_Exercise details:_ Reproduce the following lines of the material with no changes. Start at the line that contains "The height and width of the screenshot is (1456, 2553)." and stop after the line that contains "pos(1084,712)", including both of those lines.

━━━ Records ━━━

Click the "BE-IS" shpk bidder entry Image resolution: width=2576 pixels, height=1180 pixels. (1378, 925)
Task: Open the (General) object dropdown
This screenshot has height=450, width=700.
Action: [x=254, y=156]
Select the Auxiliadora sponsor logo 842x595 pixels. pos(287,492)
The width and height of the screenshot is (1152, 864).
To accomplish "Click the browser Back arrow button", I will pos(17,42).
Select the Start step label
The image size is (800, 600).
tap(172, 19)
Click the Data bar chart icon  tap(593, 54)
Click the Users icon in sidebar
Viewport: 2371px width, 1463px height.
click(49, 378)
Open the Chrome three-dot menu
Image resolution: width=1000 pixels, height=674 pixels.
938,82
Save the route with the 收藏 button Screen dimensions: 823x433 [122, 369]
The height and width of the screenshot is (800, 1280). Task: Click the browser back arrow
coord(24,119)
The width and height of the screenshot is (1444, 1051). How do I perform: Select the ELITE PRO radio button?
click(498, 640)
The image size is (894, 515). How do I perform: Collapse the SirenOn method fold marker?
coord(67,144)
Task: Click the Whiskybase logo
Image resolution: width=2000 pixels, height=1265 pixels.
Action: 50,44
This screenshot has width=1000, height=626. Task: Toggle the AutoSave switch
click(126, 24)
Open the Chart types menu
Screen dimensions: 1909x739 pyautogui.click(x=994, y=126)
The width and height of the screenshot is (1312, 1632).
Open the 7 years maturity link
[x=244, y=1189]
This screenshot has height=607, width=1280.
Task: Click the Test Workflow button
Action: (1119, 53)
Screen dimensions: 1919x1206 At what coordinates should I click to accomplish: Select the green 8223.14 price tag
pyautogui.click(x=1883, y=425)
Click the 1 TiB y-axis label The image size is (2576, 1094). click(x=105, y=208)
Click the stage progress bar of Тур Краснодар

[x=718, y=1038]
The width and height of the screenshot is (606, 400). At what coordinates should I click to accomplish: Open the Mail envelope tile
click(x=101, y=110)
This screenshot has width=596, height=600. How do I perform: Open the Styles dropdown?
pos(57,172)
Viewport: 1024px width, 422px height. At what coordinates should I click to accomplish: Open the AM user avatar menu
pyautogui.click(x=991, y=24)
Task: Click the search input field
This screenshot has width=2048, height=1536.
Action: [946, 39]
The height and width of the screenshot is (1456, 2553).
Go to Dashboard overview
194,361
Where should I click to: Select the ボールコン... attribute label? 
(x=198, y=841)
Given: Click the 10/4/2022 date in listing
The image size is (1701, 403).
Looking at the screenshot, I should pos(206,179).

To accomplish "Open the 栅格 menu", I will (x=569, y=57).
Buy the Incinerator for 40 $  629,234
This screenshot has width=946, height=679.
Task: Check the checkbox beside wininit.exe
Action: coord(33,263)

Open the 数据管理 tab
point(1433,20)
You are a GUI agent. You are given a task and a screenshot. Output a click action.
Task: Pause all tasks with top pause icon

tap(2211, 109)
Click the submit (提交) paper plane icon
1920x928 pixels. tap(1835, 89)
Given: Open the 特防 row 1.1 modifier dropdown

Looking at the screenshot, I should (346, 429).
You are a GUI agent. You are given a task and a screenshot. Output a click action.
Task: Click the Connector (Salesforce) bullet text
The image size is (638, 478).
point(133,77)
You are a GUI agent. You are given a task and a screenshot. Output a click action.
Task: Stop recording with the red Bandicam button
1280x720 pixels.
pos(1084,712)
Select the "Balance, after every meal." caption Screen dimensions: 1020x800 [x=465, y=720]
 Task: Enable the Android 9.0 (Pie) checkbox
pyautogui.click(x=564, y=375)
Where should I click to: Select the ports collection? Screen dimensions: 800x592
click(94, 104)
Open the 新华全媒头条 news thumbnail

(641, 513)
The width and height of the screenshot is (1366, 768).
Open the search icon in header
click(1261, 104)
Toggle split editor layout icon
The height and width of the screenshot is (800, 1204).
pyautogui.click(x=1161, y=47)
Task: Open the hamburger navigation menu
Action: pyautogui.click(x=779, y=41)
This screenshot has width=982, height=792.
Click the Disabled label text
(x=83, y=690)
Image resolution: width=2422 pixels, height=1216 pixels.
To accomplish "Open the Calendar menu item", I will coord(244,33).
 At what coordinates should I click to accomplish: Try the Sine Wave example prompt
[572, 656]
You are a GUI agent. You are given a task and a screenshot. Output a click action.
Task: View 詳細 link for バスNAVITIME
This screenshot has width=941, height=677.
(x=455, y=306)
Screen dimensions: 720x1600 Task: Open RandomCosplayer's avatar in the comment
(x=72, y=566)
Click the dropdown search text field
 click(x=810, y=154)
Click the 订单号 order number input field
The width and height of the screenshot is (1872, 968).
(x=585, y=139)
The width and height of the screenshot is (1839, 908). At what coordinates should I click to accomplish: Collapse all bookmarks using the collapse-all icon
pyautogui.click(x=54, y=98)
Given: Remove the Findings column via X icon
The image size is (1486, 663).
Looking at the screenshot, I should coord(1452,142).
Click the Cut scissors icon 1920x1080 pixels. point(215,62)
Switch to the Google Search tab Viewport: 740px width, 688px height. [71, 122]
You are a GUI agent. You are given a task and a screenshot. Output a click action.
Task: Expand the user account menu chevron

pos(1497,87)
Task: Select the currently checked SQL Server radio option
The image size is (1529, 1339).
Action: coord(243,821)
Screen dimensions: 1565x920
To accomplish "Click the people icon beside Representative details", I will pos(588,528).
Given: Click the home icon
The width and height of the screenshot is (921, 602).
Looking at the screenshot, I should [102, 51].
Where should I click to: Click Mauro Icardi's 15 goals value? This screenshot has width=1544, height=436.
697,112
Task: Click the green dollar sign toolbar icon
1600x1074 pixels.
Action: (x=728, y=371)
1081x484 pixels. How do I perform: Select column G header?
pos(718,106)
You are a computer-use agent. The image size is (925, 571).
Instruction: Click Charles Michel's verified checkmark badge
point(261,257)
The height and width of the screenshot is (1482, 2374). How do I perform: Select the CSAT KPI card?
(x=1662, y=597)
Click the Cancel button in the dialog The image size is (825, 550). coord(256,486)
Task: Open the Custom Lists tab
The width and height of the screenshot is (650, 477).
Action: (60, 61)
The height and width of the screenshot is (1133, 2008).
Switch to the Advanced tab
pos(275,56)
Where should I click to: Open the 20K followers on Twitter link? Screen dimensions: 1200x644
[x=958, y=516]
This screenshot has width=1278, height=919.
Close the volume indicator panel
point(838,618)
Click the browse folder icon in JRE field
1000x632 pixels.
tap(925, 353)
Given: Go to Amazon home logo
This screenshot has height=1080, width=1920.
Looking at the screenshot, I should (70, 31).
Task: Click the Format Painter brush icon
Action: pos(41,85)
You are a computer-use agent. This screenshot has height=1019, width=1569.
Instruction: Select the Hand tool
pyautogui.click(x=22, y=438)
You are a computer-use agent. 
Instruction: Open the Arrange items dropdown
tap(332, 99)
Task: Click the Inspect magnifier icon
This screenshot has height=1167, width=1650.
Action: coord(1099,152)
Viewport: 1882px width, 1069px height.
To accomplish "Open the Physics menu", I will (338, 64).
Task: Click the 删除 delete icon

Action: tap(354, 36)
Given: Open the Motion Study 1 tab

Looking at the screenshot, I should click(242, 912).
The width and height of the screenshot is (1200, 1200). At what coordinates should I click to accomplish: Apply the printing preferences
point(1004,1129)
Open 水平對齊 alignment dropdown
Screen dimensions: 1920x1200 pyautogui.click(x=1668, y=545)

━━━

_Written answer:_
The height and width of the screenshot is (1456, 2553).
Go to Dashboard overview
194,361
Where should I click to: Select the ボールコン... attribute label? 
(x=198, y=841)
Given: Click the 10/4/2022 date in listing
The image size is (1701, 403).
Looking at the screenshot, I should pos(206,179).

To accomplish "Open the 栅格 menu", I will (x=569, y=57).
Buy the Incinerator for 40 $  629,234
This screenshot has width=946, height=679.
Task: Check the checkbox beside wininit.exe
Action: coord(33,263)

Open the 数据管理 tab
point(1433,20)
You are a GUI agent. You are given a task and a screenshot. Output a click action.
Task: Pause all tasks with top pause icon

tap(2211, 109)
Click the submit (提交) paper plane icon
1920x928 pixels. tap(1835, 89)
Given: Open the 特防 row 1.1 modifier dropdown

Looking at the screenshot, I should (346, 429).
You are a GUI agent. You are given a task and a screenshot. Output a click action.
Task: Click the Connector (Salesforce) bullet text
The image size is (638, 478).
point(133,77)
You are a GUI agent. You are given a task and a screenshot. Output a click action.
Task: Stop recording with the red Bandicam button
1280x720 pixels.
pos(1084,712)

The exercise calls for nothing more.